Acting on the advice of 72 MKs, the president Thursday night, May 7 asked Binyamin Netanyahu to set up a new government based on his partnership with Kahol Lavan leader Benny Gantz. Following legislation and a High Court waiver of petitions against Netanyahu and their deal, their national unity government is set to be sworn in next Wednesday. The lineup of ministers is still in negotiation.
DEBKAfile reported earlier:
These steps came together to finally remove the threat of a fourth election and end more than a year of political impasse and uncertainty, aggravated by the coronavirus epidemic. Benny Gantz accordingly sent a letter to President Reuven Rivlin asking him to name his former rival Netanyahu as prime minister.
After spending two days hearing eight petitions, the eleven judges led by President Esther Hayut decided unanimously that “for now,” they had no cause to intervene either in Netanyahu’s appointment under indictment on corruption charges or the coalition accord, given the amendments and clarifications offered by the two partners.
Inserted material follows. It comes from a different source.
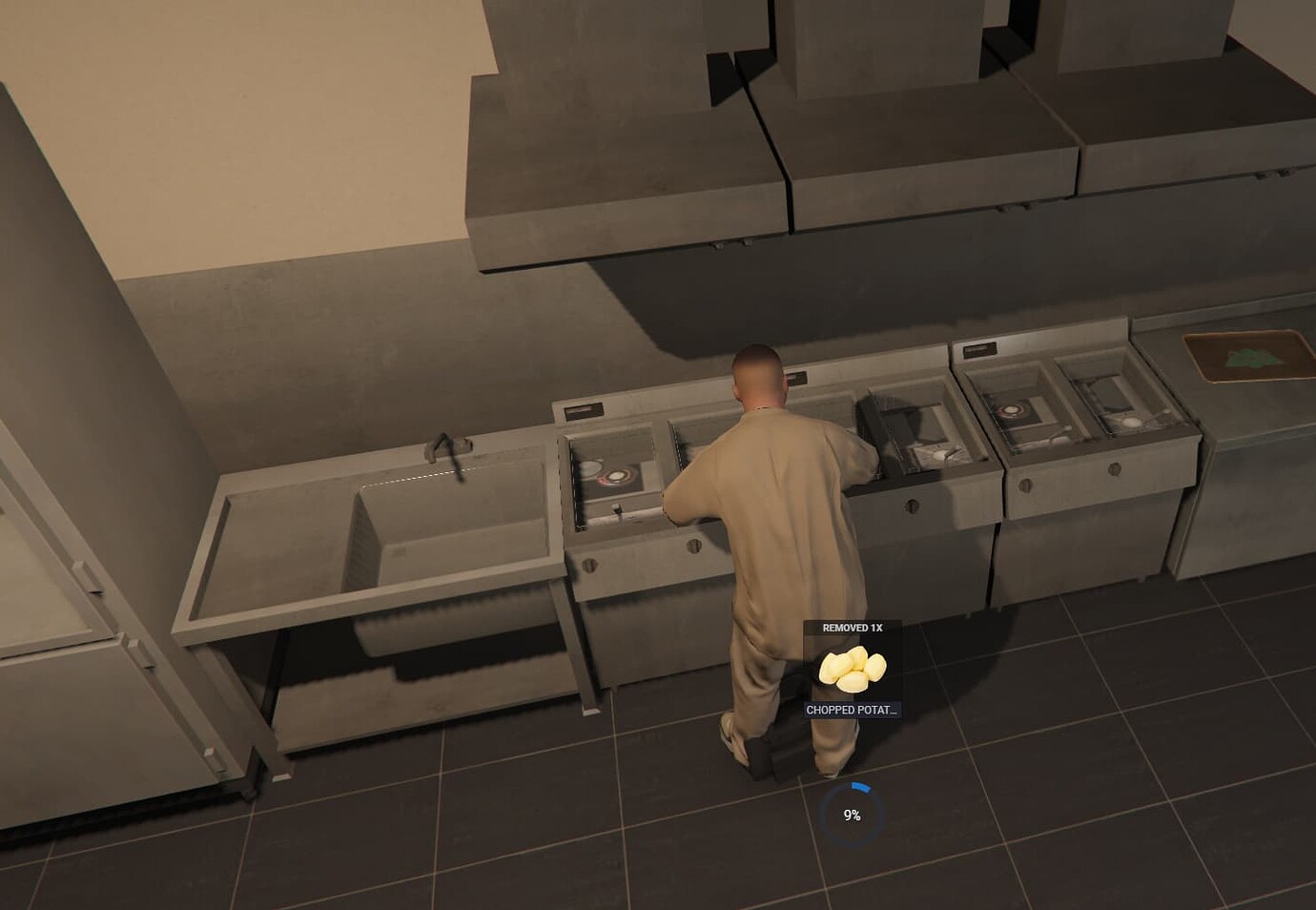
Task: Click the small control panel above the left fryer
Action: coord(583,409)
There was no legal impediment to accord’s implementation, the judges ruled, although some of its provisions were “problematic.” They singled out the plan for Kahol Lavan ministers to pass their Knesset seats to faction members lower down on the slate, which was criticized for “retroactively changing the rules of the game and the right to vote and be elected and eroding the standing of the opposition.” However, said the judges, now is not the time to review these difficulties. This was a neat compromise by which the high court reacted obliquely to charges of inappropriate intervention in the political process without rescinding plans to intervene in the future.
The lawmakers just met the deadline of midnight Thursday for submitting a candidate for prime minister to the President and so escaping a new election. The new national emergency government must roll up its sleeves to put the economic back on track after the devastation wrought by the coronavirus. This week, business, the workforce and schools had begun struggling back on their feet as infection figures continued to slide.